The subject lay largely dormant until Menino’s 2008 State of the City address. “I believe that we can rethink our school-assignment zones,” he said at the time, “continue providing children in every neighborhood with access to high-performing schools, and save up to $10 million of transportation costs.” The following year, BPS Superintendent Carol Johnson proposed a five-zone plan for elementary and middle schools. But a public backlash arose — much of it focused on concerns about resegregation and the concentration of low-performing schools in particular zones — and Johnson quickly abandoned the idea. She continues to talk about the issue, though, pledging vague “changes to school choice” for the 2013–2014 school year. Last month, Menino once again raised the issue in his State of the City address, promising a “radically different assignment plan — one that puts a priority on children attending schools close to their homes.” Nice words, but the specifics of this newest plan have yet to be released.

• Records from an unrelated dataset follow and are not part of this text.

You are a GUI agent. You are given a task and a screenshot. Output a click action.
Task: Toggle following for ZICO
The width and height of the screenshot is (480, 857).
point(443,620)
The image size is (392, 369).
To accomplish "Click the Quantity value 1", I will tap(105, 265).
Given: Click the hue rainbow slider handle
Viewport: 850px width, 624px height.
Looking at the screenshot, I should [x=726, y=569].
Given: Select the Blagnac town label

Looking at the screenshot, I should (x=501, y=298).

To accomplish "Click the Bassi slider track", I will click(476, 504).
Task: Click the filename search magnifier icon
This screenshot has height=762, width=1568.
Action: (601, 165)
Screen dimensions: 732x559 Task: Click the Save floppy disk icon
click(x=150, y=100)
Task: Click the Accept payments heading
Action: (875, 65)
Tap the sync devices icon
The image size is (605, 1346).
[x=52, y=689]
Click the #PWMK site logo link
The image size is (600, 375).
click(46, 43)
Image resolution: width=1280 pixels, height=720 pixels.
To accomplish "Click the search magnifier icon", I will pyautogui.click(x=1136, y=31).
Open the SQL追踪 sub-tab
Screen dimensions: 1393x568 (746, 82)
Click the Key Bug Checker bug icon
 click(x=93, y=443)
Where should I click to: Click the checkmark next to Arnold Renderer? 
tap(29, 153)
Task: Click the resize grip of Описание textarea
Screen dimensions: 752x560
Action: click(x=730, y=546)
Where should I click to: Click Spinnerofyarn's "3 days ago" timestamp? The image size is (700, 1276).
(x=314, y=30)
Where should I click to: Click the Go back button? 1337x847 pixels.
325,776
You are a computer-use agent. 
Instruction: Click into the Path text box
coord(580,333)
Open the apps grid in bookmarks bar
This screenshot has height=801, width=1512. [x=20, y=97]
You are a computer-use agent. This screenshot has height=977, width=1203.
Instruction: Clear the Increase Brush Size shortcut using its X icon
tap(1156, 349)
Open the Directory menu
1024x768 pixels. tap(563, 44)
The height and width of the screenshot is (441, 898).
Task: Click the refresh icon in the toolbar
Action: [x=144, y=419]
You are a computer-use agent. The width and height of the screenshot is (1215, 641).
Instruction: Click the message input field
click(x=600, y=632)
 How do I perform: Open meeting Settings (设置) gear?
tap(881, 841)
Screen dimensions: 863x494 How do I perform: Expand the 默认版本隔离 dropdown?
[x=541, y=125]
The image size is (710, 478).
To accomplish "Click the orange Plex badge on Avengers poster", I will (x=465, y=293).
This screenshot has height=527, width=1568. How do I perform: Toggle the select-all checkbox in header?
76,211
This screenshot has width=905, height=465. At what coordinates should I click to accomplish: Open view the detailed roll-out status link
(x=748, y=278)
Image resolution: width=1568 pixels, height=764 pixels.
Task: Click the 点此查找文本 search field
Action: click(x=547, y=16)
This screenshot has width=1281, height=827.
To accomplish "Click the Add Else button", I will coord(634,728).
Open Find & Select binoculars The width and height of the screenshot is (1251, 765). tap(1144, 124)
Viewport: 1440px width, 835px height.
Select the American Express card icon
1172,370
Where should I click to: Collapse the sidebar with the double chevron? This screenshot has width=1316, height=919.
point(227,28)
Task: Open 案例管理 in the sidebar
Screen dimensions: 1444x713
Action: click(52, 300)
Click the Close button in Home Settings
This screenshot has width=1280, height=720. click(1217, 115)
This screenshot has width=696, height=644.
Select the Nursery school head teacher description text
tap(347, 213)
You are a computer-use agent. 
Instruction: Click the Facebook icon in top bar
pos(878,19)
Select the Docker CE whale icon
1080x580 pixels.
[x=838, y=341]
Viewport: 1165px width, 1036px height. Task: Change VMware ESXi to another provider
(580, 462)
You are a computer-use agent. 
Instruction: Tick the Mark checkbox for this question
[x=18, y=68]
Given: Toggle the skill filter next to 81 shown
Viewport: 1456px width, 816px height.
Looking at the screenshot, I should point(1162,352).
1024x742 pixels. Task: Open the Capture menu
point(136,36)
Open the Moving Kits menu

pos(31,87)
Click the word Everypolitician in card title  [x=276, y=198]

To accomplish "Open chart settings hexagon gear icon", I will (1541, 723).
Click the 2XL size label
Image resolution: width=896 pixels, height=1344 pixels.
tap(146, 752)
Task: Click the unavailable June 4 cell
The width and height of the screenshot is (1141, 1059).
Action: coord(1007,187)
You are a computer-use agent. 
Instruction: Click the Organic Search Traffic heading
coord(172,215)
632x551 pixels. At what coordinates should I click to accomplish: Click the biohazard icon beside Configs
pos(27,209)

The fact is, the Student Assignment Task Force majority had it right back in 2004, when it recommended six medium-size zones. That would greatly reduce busing expenses while allowing for continued access to a broad choice of good schools. Now we just need to figure out how to get that plan implemented.

 

The answer, of course, is Mayor Menino. He is the alpha and omega of political reform in this city — of political anything, really. Having dominated in the past few elections, he’s politically unassailable. He’s also well liked by people living in minority communities, who are understandably reluctant to embrace any new top-down initiatives after decades of “reform” that have only resulted in persistent underperformance in many schools. Unlike the last time there was an attempt to increase the number of zones, a hands-on, vocal Menino can be the difference.

Despite all the benefits from a newly zoned system, some parents will remain skeptical of any reduction in choice. If Johnson and Menino want to sell the new plan, they need to introduce parents and students to all the options, including charters and less well-tested models like pilot, innovation, and turnaround schools. If they aggressively promote the education choices available, they just might be able to temper the justifiable concerns about the smaller zones.

Of course, changing up the zones doesn’t mean BPS can dial back any focus on improving poor-performing schools. Every school needs to be better, and zone reform can help achieve that goal, too. Instead of on buses, we’d be able to spend money where it actually matters: on education. And maybe we could even get our kids to school on time.